Dylan no la soltó. Bajó la mirada hacia su tobillo hinchado. Su ceño se frunció aún más, con expresión letal.
—Perdóname. —Sin esperar, deslizó un brazo bajo las rodillas de ella y la levantó sin esfuerzo. Ella reaccionó por reflejo y le rodeó el cuello con los brazos, mientras las mejillas se le sonrojaban.
—En serio, estoy bien, ¡solo es un rasguño! Estás exagerando —murmuró, nerviosa. Para ella, esos pequeños rasguños apenas se notaban, no merecían un vendaje, y mucho menos que alguien se preocupara por ellos.
«Un rasguño sigue siendo una herida. No estoy exagerando», dijo Dylan con voz firme e imperturbable.
Algo frágil y desconocido se agitó en el pecho de Christina. Apretó con más fuerza el hombro de él, como si eso pudiera evitar que ese sentimiento se desvaneciera.
En su día, lo había dado todo por la familia Dawson. Por Brendon. Tiempo, devoción, amor… Lo había derramado como agua en un recipiente agrietado que nunca retenía ni una gota. ¿Y qué había obtenido a cambio?
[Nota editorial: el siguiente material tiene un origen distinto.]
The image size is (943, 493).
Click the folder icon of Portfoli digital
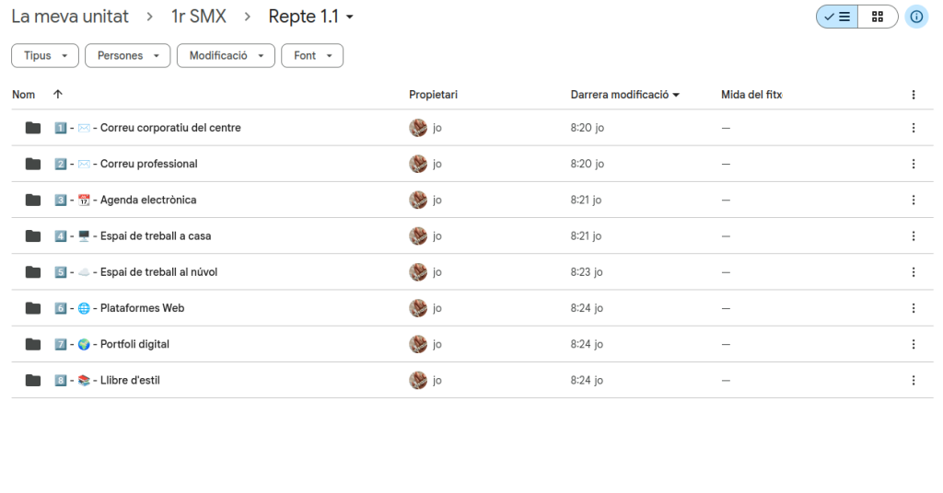(33, 344)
Ni siquiera un atisbo de afecto.
Aún recordaba aquel día en la cocina: cómo se le había resbalado el cuchillo, el agudo pinchazo seguido de un chorro de sangre que le inundó la palma de la mano.
Brendon le había lanzado una mirada fría e indiferente, había ordenado a un sirviente que trajera el botiquín de primeros auxilios y se había marchado sin mirar atrás. Ni una sola vez le preguntó cómo estaba, ni en ese momento ni nunca. El contraste era casi cruel. Incluso un desconocido le habría preguntado si estaba bien. Pero Brendon, su marido en aquel momento, ni siquiera había pestañeado.
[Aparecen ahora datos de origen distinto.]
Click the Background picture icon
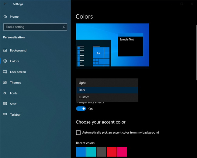This screenshot has width=197, height=158. pyautogui.click(x=5, y=51)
Y, sin embargo, había visto cómo Brendon miraba a Yolanda. Sus manos suaves le apartaban el pelo de la cara. Sus palabras eran dulces como la miel. Era capaz de mostrar cariño, pero no hacia ella. Quizás esa era la simple diferencia: el amor se preocupaba, la indiferencia no.
Un dolor sordo floreció en el pecho de Christina. Había amado con intensidad, había dado sin esperar nada a cambio. Y al final, ni siquiera había merecido un momento de amabilidad.